• [What is being asked]: Within the records below, filter for lines carrying the word "list" and copy them.

• [The records]:
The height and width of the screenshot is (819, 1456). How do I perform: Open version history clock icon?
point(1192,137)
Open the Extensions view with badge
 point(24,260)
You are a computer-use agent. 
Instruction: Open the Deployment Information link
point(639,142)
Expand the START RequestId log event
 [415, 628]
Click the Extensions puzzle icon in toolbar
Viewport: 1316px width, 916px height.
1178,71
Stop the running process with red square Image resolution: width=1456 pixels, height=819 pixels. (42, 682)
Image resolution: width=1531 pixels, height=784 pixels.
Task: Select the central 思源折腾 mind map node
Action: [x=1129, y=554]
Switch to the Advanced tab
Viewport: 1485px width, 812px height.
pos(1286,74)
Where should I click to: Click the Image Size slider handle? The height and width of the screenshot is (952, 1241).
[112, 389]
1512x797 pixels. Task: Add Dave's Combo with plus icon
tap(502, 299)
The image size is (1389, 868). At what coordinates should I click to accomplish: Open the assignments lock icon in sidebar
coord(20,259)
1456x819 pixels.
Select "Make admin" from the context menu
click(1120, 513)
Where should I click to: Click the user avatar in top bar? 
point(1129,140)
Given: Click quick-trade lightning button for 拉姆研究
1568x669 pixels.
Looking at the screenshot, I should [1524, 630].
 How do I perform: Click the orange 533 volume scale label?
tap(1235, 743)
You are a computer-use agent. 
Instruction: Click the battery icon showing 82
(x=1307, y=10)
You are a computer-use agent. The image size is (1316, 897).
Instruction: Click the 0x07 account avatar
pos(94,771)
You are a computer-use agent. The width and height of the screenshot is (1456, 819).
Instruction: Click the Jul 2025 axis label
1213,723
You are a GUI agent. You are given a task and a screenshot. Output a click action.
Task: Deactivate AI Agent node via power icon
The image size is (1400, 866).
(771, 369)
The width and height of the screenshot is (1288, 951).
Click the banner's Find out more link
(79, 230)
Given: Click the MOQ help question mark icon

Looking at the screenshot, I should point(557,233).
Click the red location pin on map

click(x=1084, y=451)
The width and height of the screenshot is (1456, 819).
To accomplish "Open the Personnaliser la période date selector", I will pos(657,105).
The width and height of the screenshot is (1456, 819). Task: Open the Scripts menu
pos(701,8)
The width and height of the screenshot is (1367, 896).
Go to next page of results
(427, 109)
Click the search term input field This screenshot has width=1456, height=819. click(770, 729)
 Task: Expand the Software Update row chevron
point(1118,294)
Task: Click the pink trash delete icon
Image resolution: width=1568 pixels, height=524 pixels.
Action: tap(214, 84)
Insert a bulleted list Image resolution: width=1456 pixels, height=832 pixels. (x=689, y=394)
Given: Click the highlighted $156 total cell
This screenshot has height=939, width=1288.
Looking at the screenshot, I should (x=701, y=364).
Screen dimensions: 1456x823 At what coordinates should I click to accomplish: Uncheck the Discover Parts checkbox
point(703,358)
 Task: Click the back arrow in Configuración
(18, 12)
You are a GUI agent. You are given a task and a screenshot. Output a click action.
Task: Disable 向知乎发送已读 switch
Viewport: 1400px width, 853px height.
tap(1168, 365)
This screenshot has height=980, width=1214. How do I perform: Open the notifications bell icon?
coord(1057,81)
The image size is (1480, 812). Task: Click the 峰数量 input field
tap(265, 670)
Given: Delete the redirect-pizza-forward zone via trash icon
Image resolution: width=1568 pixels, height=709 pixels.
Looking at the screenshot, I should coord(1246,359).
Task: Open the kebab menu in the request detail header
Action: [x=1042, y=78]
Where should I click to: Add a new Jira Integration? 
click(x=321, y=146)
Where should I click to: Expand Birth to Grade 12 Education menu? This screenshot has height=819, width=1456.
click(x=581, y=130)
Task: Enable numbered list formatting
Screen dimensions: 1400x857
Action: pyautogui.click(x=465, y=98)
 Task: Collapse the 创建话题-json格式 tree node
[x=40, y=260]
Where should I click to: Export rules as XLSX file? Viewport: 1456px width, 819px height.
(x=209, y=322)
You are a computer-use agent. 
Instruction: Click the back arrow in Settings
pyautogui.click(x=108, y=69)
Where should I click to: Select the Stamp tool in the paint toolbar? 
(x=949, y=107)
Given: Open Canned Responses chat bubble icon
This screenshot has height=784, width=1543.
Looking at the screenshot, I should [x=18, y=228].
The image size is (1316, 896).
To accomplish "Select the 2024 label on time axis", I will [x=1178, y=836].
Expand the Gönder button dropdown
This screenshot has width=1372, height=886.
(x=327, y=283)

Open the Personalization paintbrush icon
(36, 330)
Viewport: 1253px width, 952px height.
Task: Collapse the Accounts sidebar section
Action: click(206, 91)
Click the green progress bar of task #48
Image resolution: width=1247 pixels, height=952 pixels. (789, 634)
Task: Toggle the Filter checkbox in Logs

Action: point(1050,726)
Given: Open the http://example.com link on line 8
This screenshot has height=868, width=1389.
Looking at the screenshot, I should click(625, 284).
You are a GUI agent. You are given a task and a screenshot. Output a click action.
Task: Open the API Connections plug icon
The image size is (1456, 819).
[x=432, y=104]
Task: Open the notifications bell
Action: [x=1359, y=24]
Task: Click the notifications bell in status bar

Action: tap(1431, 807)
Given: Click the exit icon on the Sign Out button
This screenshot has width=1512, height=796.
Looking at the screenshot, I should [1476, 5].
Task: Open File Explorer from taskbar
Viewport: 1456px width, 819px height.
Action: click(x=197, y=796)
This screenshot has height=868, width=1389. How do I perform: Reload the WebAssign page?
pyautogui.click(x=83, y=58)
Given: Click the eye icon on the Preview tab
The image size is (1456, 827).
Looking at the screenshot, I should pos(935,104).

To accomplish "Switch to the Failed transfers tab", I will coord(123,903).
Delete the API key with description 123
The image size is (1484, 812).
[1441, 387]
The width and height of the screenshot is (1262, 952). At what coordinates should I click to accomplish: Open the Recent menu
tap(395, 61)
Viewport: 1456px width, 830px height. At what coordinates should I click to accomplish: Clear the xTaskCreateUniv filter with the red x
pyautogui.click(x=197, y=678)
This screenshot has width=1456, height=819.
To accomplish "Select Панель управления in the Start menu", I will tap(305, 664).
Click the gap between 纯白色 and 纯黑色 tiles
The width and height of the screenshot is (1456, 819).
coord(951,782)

• [The answer]:
Insert a bulleted list Image resolution: width=1456 pixels, height=832 pixels. (x=689, y=394)
Task: Enable numbered list formatting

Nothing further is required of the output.